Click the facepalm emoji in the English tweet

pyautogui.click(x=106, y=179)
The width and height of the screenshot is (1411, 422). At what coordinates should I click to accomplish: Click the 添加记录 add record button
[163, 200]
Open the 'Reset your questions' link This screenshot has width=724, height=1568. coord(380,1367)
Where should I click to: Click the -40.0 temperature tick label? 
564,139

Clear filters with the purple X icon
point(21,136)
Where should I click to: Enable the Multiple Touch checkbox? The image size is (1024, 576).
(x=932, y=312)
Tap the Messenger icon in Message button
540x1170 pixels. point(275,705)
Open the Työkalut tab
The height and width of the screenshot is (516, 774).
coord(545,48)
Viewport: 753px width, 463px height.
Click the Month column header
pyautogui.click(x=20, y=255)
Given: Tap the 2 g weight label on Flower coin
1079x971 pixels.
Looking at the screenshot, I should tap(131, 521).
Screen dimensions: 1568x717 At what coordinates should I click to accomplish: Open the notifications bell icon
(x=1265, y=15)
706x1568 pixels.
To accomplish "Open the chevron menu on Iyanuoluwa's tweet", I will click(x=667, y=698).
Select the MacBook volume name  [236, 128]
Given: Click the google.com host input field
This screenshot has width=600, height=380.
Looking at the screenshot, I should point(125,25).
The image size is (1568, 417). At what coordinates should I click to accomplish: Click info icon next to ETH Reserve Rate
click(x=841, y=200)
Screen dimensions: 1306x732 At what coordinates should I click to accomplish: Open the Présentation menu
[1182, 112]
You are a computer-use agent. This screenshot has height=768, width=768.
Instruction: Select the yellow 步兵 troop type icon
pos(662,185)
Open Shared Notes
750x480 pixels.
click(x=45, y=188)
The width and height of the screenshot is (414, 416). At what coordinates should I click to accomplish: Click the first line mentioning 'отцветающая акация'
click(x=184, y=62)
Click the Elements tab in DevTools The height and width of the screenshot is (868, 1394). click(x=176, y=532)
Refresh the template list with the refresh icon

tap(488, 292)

**Your task**
If a line in the data above holds the string "Given", copy it.

**Response to the exercise**
Given: Tap the 2 g weight label on Flower coin
Given: Click the google.com host input field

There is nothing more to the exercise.